Excerpts from a dataset:
===============
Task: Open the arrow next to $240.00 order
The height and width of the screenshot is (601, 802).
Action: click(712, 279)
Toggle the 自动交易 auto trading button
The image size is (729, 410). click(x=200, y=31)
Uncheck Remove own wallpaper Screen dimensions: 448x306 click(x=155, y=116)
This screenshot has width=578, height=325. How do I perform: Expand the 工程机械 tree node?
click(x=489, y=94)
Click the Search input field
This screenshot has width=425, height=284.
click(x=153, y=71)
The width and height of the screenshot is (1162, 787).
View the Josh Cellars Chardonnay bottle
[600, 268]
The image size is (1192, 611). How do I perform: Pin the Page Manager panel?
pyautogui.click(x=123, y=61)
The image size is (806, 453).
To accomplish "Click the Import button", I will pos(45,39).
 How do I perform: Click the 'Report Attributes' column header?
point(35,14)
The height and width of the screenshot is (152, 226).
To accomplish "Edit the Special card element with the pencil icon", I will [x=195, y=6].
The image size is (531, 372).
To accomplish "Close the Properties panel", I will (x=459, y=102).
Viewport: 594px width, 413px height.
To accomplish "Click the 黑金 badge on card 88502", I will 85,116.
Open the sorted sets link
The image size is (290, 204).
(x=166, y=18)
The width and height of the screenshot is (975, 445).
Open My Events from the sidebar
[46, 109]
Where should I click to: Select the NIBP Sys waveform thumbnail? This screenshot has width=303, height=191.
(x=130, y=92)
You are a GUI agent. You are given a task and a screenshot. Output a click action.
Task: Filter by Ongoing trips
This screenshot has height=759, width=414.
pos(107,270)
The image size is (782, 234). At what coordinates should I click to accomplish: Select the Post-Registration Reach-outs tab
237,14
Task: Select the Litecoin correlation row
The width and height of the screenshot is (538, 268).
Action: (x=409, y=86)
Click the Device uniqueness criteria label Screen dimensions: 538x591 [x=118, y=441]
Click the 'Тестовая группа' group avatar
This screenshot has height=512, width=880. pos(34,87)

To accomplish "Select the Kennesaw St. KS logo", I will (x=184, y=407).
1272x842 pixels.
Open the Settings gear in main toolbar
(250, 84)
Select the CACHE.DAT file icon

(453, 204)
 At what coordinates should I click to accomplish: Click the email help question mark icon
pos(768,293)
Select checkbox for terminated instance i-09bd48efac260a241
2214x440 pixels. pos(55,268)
===============
# Task requirements
Your answer must be the full set of records above, reproduced exactly.

# Answer box
Task: Open the arrow next to $240.00 order
The height and width of the screenshot is (601, 802).
Action: click(712, 279)
Toggle the 自动交易 auto trading button
The image size is (729, 410). click(x=200, y=31)
Uncheck Remove own wallpaper Screen dimensions: 448x306 click(x=155, y=116)
This screenshot has width=578, height=325. How do I perform: Expand the 工程机械 tree node?
click(x=489, y=94)
Click the Search input field
This screenshot has width=425, height=284.
click(x=153, y=71)
The width and height of the screenshot is (1162, 787).
View the Josh Cellars Chardonnay bottle
[600, 268]
The image size is (1192, 611). How do I perform: Pin the Page Manager panel?
pyautogui.click(x=123, y=61)
The image size is (806, 453).
To accomplish "Click the Import button", I will pos(45,39).
 How do I perform: Click the 'Report Attributes' column header?
point(35,14)
The height and width of the screenshot is (152, 226).
To accomplish "Edit the Special card element with the pencil icon", I will [x=195, y=6].
The image size is (531, 372).
To accomplish "Close the Properties panel", I will (x=459, y=102).
Viewport: 594px width, 413px height.
To accomplish "Click the 黑金 badge on card 88502", I will 85,116.
Open the sorted sets link
The image size is (290, 204).
(x=166, y=18)
The width and height of the screenshot is (975, 445).
Open My Events from the sidebar
[46, 109]
Where should I click to: Select the NIBP Sys waveform thumbnail? This screenshot has width=303, height=191.
(x=130, y=92)
You are a GUI agent. You are given a task and a screenshot. Output a click action.
Task: Filter by Ongoing trips
This screenshot has height=759, width=414.
pos(107,270)
The image size is (782, 234). At what coordinates should I click to accomplish: Select the Post-Registration Reach-outs tab
237,14
Task: Select the Litecoin correlation row
The width and height of the screenshot is (538, 268).
Action: (x=409, y=86)
Click the Device uniqueness criteria label Screen dimensions: 538x591 [x=118, y=441]
Click the 'Тестовая группа' group avatar
This screenshot has height=512, width=880. pos(34,87)

To accomplish "Select the Kennesaw St. KS logo", I will (x=184, y=407).
1272x842 pixels.
Open the Settings gear in main toolbar
(250, 84)
Select the CACHE.DAT file icon

(453, 204)
 At what coordinates should I click to accomplish: Click the email help question mark icon
pos(768,293)
Select checkbox for terminated instance i-09bd48efac260a241
2214x440 pixels. pos(55,268)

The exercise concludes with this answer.